--- START ---

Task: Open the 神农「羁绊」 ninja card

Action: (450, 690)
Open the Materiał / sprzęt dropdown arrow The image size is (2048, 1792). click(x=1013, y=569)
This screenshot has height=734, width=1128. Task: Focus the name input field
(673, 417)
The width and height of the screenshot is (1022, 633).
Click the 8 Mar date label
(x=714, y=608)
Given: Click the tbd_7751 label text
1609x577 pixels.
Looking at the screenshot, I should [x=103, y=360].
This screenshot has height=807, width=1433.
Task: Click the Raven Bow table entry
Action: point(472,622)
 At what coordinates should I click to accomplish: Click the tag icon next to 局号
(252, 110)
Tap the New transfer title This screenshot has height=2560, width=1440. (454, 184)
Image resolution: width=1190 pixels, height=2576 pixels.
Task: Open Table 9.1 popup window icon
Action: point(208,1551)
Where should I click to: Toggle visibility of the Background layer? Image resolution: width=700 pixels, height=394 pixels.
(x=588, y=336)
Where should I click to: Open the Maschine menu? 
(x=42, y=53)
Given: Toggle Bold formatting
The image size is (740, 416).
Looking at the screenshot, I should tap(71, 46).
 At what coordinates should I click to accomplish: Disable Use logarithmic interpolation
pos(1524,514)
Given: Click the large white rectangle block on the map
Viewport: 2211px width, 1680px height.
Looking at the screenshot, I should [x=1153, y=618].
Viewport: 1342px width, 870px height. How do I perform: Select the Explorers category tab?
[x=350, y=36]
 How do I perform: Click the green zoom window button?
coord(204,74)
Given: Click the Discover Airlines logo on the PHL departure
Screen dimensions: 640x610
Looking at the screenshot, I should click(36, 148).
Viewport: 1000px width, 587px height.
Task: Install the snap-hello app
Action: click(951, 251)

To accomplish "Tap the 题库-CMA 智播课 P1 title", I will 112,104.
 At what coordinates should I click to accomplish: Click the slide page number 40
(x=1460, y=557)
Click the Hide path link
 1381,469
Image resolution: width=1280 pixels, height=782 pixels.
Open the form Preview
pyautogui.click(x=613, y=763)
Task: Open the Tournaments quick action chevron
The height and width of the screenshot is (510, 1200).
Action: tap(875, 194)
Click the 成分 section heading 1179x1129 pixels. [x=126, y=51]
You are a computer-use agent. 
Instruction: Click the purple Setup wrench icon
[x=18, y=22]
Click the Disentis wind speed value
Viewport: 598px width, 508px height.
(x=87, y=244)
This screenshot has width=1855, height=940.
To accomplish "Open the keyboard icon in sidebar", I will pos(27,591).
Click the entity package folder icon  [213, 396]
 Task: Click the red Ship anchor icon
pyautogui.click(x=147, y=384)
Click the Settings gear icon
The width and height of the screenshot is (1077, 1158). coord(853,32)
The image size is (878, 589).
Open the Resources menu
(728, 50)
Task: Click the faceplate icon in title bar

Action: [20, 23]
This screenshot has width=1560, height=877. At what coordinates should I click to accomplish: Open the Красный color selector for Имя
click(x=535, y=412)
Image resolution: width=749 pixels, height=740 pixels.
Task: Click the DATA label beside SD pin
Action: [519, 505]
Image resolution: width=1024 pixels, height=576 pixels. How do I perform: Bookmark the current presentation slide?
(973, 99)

--- END ---

## WHAT YOU NEED TO DO
How many lines of the data above contain the string "Open", with case counting? Reply with the number only.

## THE SOLUTION
9